Pour les véhicules plus anciens, l’Europe de l’Est continue de représenter un potentiel important et ce, notamment pour les véhicules issus des contrats de LLD. « Mais, observe Didier Payen, la France privilégie de plus en plus les VN à petits prix et le marché VO national pourrait reprendre des parts de marché sur le segment des véhicules de gamme supérieure plus anciens. »
Quant au prix de vente, Dekra note un tassement au second semestre. Les promotions sur les VN ont entraîné les prix des VO récents vers le bas. Parallèlement, les volumes de véhicules issus des contrats de LLD ont gonflé et joué un rôle négatif sur les prix.
Selon les prévisions de Dekra, les loueurs de courte, de longue durée et les constructeurs devraient continuer à maîtriser leurs stocks en 2013. « Depuis la crise de 2008, cette prudence est devenue une constante », poursuit Didier Payen. Autre élément de prospective, les véhicules des marques généralistes devraient souffrir au profit de ceux des labels premium. « En période de crise, le rapport qualité/prix importe davantage, explique-t-il. La raison va l’emporter et acheter un véhicule premium comporte moins de risques. »
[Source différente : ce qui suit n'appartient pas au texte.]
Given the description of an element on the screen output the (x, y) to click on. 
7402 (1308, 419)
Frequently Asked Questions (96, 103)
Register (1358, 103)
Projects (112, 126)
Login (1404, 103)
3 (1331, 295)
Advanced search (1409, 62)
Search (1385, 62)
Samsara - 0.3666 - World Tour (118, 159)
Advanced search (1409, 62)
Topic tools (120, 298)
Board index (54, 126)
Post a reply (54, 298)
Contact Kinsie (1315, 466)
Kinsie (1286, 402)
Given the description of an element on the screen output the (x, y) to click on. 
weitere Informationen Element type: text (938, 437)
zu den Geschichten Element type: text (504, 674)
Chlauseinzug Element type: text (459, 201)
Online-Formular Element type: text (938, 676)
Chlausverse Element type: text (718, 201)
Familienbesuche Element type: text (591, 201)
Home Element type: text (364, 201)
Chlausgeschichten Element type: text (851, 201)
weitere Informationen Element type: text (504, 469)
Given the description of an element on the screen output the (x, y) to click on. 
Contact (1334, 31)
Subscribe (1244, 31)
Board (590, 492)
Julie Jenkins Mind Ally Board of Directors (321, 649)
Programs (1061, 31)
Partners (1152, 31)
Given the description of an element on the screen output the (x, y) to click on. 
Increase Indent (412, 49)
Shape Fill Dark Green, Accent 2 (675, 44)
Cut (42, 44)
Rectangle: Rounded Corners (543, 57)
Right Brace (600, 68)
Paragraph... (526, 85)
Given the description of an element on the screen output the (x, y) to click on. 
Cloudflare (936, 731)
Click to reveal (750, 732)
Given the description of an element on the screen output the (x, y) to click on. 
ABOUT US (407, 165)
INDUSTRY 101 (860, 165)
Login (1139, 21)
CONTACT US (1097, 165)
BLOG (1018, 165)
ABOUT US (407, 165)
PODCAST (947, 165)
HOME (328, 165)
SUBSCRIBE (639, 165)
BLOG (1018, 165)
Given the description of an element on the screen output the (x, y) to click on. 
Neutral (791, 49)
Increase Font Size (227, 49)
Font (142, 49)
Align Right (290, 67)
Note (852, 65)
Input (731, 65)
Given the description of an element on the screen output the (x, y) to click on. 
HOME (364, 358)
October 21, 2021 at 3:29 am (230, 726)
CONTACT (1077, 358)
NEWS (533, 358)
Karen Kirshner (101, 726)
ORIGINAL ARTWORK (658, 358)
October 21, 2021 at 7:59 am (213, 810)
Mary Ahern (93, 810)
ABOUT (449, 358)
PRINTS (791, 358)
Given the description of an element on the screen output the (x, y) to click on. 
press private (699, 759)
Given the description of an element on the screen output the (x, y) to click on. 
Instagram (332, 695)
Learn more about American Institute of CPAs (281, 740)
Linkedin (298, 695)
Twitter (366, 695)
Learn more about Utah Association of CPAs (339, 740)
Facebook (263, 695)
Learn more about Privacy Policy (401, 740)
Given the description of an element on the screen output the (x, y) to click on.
Face aux difficultés économiques, les stratégies s’affinent et chaque décision est mûrement pesée. Intellectuellement, pour les spécialistes du marketing, les périodes de crise apportent de multiples enseignements. Pour continuer de progresser, les solutions deviennent plus complexes à élaborer et à déployer. A contrario, la croissance naturelle n’incite pas à la créativité.